Below are some records; output exactly the lines from the line with "Task: Push 26 commits button" to the line with "The width and height of the screenshot is (1555, 1014).", both ends kept, and nothing more.

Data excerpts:

+ + + +

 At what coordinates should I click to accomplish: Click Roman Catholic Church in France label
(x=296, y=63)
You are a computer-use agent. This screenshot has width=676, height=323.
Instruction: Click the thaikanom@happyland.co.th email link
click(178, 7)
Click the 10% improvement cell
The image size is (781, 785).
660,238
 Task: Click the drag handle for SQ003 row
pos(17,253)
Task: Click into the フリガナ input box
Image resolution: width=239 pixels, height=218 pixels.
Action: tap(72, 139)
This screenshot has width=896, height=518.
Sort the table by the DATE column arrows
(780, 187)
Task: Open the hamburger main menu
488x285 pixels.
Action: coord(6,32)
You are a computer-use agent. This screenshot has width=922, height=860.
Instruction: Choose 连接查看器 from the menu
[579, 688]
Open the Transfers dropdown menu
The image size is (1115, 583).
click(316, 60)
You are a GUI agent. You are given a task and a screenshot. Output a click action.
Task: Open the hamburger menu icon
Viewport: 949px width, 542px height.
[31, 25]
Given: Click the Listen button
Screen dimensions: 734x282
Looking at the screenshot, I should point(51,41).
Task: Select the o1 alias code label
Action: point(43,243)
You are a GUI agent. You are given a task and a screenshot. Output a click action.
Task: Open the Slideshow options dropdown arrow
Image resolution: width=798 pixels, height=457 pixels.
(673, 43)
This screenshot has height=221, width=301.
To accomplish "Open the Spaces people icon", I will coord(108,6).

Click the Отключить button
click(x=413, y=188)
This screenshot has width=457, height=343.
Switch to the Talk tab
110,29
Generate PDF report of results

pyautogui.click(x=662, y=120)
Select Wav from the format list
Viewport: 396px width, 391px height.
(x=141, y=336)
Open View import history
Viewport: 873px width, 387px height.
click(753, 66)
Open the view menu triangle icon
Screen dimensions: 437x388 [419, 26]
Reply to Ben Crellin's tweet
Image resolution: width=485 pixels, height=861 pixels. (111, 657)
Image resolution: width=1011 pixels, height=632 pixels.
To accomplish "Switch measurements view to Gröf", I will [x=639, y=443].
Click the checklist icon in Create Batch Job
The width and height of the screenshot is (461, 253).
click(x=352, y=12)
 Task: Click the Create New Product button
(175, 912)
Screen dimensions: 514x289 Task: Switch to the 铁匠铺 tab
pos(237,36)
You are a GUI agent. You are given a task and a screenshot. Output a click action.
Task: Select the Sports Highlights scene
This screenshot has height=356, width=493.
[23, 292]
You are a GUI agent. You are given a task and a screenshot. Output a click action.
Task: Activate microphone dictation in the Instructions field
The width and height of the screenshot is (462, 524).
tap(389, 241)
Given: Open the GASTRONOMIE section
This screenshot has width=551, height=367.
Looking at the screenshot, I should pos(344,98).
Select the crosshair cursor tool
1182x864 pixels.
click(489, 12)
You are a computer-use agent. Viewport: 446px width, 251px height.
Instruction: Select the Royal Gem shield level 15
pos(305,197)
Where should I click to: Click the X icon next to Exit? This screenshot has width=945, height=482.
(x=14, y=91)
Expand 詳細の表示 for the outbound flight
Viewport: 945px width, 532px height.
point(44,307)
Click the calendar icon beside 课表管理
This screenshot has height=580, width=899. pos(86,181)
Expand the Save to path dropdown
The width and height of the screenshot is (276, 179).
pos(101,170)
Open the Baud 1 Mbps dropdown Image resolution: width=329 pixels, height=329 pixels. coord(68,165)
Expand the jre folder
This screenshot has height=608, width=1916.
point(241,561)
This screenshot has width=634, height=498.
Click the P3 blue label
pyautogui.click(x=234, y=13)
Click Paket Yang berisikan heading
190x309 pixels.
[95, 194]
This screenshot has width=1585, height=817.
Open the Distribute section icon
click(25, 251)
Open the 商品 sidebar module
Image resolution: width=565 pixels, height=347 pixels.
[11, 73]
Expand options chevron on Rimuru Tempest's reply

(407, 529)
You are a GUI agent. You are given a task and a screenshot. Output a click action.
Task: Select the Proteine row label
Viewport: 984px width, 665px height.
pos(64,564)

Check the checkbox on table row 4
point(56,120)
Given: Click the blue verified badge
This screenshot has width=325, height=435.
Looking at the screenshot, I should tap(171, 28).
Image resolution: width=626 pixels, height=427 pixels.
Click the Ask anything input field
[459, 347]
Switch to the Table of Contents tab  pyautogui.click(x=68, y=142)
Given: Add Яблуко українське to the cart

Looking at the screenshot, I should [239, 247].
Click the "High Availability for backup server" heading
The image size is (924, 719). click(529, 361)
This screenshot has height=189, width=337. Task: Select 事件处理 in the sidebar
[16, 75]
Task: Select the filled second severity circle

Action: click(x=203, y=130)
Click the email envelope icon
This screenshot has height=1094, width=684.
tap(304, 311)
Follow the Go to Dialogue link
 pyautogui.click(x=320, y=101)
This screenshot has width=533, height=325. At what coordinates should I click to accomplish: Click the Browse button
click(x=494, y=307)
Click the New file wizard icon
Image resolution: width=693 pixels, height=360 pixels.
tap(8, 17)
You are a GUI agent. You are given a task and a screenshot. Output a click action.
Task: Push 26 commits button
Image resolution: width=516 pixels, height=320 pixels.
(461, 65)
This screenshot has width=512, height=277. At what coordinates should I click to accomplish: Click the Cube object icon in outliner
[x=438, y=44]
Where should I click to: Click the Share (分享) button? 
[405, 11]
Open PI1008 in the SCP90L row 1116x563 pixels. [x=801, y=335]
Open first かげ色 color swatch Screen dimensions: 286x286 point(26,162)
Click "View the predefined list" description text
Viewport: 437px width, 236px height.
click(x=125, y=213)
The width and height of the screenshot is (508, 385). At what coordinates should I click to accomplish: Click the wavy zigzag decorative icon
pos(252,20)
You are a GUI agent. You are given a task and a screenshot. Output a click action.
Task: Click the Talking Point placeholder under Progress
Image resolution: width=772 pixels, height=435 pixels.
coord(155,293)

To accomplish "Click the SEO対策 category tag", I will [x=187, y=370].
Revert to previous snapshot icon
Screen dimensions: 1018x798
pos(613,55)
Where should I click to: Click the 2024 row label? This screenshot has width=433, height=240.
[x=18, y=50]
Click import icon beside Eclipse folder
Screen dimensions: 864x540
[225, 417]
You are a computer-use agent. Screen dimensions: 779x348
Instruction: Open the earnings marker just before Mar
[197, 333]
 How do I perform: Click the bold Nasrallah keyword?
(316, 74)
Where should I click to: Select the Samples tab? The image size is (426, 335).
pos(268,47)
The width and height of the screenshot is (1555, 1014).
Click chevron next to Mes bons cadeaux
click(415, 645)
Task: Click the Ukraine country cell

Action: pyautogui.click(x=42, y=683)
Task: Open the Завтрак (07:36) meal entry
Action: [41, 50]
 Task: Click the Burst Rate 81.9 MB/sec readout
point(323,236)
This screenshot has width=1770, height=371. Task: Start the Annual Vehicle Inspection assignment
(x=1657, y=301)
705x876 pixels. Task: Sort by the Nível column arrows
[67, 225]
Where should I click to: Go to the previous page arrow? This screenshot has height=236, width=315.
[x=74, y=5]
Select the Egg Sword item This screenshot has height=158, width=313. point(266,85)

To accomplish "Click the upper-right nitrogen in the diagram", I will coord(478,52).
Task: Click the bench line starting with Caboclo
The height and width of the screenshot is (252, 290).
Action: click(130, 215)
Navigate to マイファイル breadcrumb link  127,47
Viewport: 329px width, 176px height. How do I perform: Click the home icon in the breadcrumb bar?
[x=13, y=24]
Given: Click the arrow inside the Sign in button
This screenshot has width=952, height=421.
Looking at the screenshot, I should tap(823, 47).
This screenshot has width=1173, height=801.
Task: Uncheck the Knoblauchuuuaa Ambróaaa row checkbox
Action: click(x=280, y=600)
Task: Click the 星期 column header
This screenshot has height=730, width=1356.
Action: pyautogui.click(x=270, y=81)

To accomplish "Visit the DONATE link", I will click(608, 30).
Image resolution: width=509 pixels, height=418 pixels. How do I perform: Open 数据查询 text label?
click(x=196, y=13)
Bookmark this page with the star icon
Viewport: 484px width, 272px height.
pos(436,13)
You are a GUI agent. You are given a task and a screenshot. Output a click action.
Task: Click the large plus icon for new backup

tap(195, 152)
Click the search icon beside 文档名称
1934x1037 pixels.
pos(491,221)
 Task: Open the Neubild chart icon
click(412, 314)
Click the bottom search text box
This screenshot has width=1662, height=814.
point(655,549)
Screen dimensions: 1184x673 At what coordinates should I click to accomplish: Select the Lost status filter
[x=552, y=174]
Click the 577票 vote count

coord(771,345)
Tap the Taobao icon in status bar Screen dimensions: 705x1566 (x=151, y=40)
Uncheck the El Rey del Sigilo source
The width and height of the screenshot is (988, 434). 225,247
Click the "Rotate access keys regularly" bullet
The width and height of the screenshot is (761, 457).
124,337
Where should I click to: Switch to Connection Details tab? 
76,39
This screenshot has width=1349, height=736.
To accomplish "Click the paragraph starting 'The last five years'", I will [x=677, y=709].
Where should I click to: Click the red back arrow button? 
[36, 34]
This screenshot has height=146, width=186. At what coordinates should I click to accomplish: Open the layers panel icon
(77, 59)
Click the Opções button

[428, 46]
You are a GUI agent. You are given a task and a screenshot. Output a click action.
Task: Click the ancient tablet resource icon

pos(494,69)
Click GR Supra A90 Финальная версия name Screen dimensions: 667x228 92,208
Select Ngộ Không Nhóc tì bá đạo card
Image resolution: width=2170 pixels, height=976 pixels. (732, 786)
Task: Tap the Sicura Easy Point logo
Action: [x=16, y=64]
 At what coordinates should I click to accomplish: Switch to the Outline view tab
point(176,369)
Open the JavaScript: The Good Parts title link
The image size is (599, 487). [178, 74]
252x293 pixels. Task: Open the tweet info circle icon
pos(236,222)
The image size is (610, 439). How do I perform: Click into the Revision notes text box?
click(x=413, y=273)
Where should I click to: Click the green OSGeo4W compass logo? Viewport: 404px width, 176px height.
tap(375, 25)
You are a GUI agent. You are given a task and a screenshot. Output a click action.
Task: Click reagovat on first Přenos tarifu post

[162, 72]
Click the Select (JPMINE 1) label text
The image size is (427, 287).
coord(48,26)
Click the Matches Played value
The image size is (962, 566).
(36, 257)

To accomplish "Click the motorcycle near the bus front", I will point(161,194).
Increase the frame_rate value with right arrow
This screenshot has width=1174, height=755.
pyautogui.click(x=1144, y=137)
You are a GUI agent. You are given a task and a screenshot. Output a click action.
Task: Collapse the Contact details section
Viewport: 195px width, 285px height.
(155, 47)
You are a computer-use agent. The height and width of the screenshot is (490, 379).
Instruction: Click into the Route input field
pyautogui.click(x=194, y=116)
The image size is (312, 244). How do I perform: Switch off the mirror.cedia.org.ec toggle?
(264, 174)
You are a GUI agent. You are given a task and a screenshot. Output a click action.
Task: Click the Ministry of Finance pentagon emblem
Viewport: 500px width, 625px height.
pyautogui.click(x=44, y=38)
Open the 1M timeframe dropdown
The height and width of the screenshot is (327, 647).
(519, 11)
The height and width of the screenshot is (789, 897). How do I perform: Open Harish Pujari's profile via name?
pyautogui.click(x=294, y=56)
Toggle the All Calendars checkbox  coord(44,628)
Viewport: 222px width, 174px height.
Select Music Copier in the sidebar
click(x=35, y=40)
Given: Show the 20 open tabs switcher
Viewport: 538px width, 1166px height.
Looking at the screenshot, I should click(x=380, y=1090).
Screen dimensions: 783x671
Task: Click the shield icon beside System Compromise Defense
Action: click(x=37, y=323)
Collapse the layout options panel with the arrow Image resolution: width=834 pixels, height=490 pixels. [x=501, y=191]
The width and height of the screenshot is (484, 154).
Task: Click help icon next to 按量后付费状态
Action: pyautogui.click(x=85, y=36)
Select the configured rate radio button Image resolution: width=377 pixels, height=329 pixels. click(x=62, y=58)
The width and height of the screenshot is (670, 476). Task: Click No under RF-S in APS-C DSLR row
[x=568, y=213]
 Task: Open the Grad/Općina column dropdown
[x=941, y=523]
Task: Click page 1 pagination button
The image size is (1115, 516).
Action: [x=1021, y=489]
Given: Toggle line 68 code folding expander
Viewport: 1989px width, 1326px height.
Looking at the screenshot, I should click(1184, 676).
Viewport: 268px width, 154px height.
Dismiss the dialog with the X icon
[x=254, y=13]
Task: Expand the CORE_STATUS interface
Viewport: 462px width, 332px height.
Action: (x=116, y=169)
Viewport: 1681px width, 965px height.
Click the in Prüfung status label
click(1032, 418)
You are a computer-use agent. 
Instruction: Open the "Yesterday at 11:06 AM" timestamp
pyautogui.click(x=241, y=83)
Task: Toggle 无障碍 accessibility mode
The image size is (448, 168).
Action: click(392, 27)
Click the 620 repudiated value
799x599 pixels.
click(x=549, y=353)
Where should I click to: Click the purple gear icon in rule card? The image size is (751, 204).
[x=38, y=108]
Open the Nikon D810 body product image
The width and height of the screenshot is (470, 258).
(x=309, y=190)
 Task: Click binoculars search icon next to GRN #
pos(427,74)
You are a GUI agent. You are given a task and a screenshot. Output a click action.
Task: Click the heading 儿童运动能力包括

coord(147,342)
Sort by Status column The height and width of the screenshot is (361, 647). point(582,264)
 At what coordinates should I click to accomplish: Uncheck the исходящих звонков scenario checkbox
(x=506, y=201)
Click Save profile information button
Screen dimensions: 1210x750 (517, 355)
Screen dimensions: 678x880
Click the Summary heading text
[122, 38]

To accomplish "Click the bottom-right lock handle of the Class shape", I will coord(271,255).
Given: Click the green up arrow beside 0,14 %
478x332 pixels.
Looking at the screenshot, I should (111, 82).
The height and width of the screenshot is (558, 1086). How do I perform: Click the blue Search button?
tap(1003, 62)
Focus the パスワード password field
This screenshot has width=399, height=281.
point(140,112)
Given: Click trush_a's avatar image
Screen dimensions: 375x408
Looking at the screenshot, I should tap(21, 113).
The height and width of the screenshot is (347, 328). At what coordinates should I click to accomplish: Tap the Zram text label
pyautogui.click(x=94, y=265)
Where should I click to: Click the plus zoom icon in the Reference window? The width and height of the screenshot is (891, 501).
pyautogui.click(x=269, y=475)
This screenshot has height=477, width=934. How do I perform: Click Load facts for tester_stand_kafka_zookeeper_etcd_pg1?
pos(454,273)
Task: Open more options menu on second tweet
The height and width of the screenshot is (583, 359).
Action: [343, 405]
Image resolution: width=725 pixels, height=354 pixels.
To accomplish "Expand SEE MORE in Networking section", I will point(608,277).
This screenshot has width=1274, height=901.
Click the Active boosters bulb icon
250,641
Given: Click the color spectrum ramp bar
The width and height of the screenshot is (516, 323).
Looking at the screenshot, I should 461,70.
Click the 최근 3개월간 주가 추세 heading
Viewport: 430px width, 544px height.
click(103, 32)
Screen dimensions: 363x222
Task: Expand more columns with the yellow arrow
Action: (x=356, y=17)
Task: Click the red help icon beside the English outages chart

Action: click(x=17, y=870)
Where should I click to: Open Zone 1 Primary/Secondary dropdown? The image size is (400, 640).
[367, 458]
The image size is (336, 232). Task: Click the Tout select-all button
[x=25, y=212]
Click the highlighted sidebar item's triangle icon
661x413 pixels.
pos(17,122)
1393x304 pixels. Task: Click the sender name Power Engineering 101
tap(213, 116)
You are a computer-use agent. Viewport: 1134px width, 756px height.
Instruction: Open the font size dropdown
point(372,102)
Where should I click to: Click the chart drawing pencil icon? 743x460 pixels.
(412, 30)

+ + + +

- **Written response**
Task: Push 26 commits button
Image resolution: width=516 pixels, height=320 pixels.
(461, 65)
This screenshot has width=512, height=277. At what coordinates should I click to accomplish: Click the Cube object icon in outliner
[x=438, y=44]
Where should I click to: Click the Share (分享) button? 
[405, 11]
Open PI1008 in the SCP90L row 1116x563 pixels. [x=801, y=335]
Open first かげ色 color swatch Screen dimensions: 286x286 point(26,162)
Click "View the predefined list" description text
Viewport: 437px width, 236px height.
click(x=125, y=213)
The width and height of the screenshot is (508, 385). At what coordinates should I click to accomplish: Click the wavy zigzag decorative icon
pos(252,20)
You are a GUI agent. You are given a task and a screenshot. Output a click action.
Task: Click the Talking Point placeholder under Progress
Image resolution: width=772 pixels, height=435 pixels.
coord(155,293)

To accomplish "Click the SEO対策 category tag", I will [x=187, y=370].
Revert to previous snapshot icon
Screen dimensions: 1018x798
pos(613,55)
Where should I click to: Click the 2024 row label? This screenshot has width=433, height=240.
[x=18, y=50]
Click import icon beside Eclipse folder
Screen dimensions: 864x540
[225, 417]
You are a computer-use agent. Screen dimensions: 779x348
Instruction: Open the earnings marker just before Mar
[197, 333]
 How do I perform: Click the bold Nasrallah keyword?
(316, 74)
Where should I click to: Select the Samples tab? The image size is (426, 335).
pos(268,47)
The width and height of the screenshot is (1555, 1014).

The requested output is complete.